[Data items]
::::::::

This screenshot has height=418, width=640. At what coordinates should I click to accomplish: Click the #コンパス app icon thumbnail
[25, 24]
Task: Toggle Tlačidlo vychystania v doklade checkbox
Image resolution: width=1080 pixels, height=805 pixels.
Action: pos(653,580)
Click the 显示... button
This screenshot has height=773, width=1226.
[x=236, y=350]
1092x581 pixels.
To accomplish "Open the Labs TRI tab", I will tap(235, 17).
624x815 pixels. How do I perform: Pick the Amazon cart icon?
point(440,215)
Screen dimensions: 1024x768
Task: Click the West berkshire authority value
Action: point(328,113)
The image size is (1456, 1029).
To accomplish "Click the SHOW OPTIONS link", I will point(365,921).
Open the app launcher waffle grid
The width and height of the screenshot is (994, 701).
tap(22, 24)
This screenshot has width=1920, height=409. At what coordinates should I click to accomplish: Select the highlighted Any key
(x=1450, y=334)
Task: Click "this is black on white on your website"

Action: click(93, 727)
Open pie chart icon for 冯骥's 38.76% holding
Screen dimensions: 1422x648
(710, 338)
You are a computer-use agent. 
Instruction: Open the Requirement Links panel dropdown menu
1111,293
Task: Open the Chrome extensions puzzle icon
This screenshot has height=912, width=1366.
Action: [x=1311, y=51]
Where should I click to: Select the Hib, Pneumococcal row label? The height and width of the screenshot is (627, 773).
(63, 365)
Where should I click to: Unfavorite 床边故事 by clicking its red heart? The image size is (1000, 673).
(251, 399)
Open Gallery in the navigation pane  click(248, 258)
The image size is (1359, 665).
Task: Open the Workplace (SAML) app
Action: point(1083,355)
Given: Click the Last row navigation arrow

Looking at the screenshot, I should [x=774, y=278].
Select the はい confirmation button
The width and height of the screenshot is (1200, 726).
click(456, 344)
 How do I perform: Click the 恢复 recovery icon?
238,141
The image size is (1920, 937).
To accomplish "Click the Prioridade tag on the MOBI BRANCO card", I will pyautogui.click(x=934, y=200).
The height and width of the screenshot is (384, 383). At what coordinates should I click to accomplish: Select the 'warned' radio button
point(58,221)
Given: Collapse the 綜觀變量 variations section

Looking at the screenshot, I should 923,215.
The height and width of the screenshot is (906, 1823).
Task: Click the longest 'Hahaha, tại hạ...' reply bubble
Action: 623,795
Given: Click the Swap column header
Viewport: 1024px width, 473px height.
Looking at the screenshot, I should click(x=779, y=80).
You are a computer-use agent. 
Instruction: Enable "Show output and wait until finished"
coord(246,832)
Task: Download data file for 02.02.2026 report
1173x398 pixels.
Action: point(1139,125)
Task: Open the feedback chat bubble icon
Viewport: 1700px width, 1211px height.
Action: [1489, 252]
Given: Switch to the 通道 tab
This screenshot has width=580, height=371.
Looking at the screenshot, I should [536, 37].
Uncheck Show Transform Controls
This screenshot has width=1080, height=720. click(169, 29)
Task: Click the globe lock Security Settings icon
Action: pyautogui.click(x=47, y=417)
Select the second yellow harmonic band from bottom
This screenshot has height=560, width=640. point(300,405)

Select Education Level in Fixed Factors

::::::::

§ Task to carry out
Give all the lines above again, exactly.

§ Task answer
This screenshot has height=418, width=640. At what coordinates should I click to accomplish: Click the #コンパス app icon thumbnail
[25, 24]
Task: Toggle Tlačidlo vychystania v doklade checkbox
Image resolution: width=1080 pixels, height=805 pixels.
Action: pos(653,580)
Click the 显示... button
This screenshot has height=773, width=1226.
[x=236, y=350]
1092x581 pixels.
To accomplish "Open the Labs TRI tab", I will tap(235, 17).
624x815 pixels. How do I perform: Pick the Amazon cart icon?
point(440,215)
Screen dimensions: 1024x768
Task: Click the West berkshire authority value
Action: point(328,113)
The image size is (1456, 1029).
To accomplish "Click the SHOW OPTIONS link", I will point(365,921).
Open the app launcher waffle grid
The width and height of the screenshot is (994, 701).
tap(22, 24)
This screenshot has width=1920, height=409. At what coordinates should I click to accomplish: Select the highlighted Any key
(x=1450, y=334)
Task: Click "this is black on white on your website"

Action: click(93, 727)
Open pie chart icon for 冯骥's 38.76% holding
Screen dimensions: 1422x648
(710, 338)
You are a computer-use agent. 
Instruction: Open the Requirement Links panel dropdown menu
1111,293
Task: Open the Chrome extensions puzzle icon
This screenshot has height=912, width=1366.
Action: [x=1311, y=51]
Where should I click to: Select the Hib, Pneumococcal row label? The height and width of the screenshot is (627, 773).
(63, 365)
Where should I click to: Unfavorite 床边故事 by clicking its red heart? The image size is (1000, 673).
(251, 399)
Open Gallery in the navigation pane  click(248, 258)
The image size is (1359, 665).
Task: Open the Workplace (SAML) app
Action: point(1083,355)
Given: Click the Last row navigation arrow

Looking at the screenshot, I should [x=774, y=278].
Select the はい confirmation button
The width and height of the screenshot is (1200, 726).
click(456, 344)
 How do I perform: Click the 恢复 recovery icon?
238,141
The image size is (1920, 937).
To accomplish "Click the Prioridade tag on the MOBI BRANCO card", I will pyautogui.click(x=934, y=200).
The height and width of the screenshot is (384, 383). At what coordinates should I click to accomplish: Select the 'warned' radio button
point(58,221)
Given: Collapse the 綜觀變量 variations section

Looking at the screenshot, I should 923,215.
The height and width of the screenshot is (906, 1823).
Task: Click the longest 'Hahaha, tại hạ...' reply bubble
Action: 623,795
Given: Click the Swap column header
Viewport: 1024px width, 473px height.
Looking at the screenshot, I should click(x=779, y=80).
You are a computer-use agent. 
Instruction: Enable "Show output and wait until finished"
coord(246,832)
Task: Download data file for 02.02.2026 report
1173x398 pixels.
Action: point(1139,125)
Task: Open the feedback chat bubble icon
Viewport: 1700px width, 1211px height.
Action: [1489, 252]
Given: Switch to the 通道 tab
This screenshot has width=580, height=371.
Looking at the screenshot, I should [536, 37].
Uncheck Show Transform Controls
This screenshot has width=1080, height=720. click(169, 29)
Task: Click the globe lock Security Settings icon
Action: pyautogui.click(x=47, y=417)
Select the second yellow harmonic band from bottom
This screenshot has height=560, width=640. point(300,405)

Select Education Level in Fixed Factors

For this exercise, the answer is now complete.